◆ **Work instruction 1**: From the passage on organizational contention, list every action that, at the complicated end, whole departments take against each other.
◆ **Work instruction 2**: Retype the portion of the passage on organizational contention that begins at the words "Below are some" and ends after "this incident again.".
◆ **Work instruction 3**: According to the passage on organizational contention, by how much did the roll table speed up production?

◆ **Excerpted passage**:
§

Medical doctors call any condition that progress slowly into advanced stages before manifesting itself openly a “silent killer.” Organizational Contention (OC) is one of the deadly ‘silent killer’s’ rampant in business today. Organizational contention can be as simple as when employees disagree with each other, or as complicated as when whole departments antagonize, hate, and actively work against each other.
Below are some examples of OC the author has knowledge of:
- A senior operations employee instigates a fight with a junior supply chain employee. The senior employee picks up a metal rod and strikes the junior employee. The resulting company investigation shows the junior employee at fault. The junior employee leaves the company. The contentious response of the senior employee will result in a repeat of this incident again.
- A manufacturing company whose labor union is so anathema to change that adding equipment to improve the manufacturing process almost initiates a strike. A production supervisor added a fully anchored roll table to the output side of a machine. The table sped up production 25% per part. The owner averts the labor union’s strike. The supervisor forced to apologize, the table removed, and the labor union fakes pacification until the next attempt to initiate change. This animosity cycle to change repeats itself repetitively.

§

◆ **Supplied entries**:
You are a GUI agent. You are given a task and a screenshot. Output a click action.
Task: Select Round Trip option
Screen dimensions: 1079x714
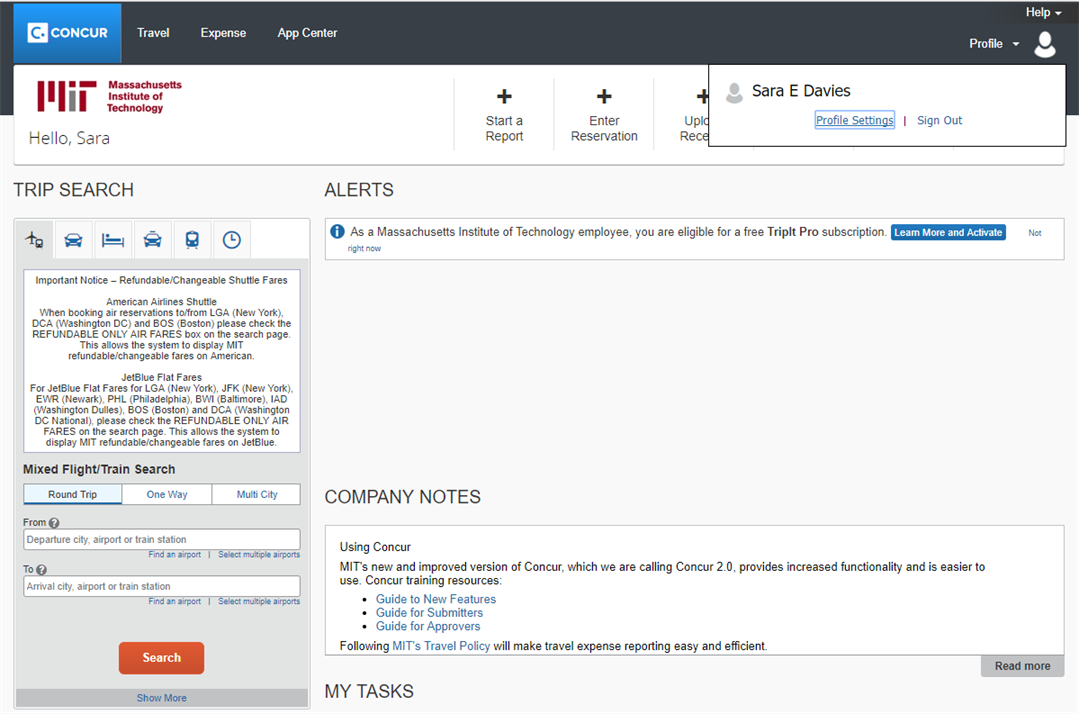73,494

§

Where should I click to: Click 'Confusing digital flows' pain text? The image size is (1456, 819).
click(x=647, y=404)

§

◆ **Written response 1**:
antagonize
hate
actively work against each other

◆ **Written response 2**:
Below are some examples of OC the author has knowledge of:
- A senior operations employee instigates a fight with a junior supply chain employee. The senior employee picks up a metal rod and strikes the junior employee. The resulting company investigation shows the junior employee at fault. The junior employee leaves the company. The contentious response of the senior employee will result in a repeat of this incident again.

◆ **Written response 3**: It sped up production 25% per part.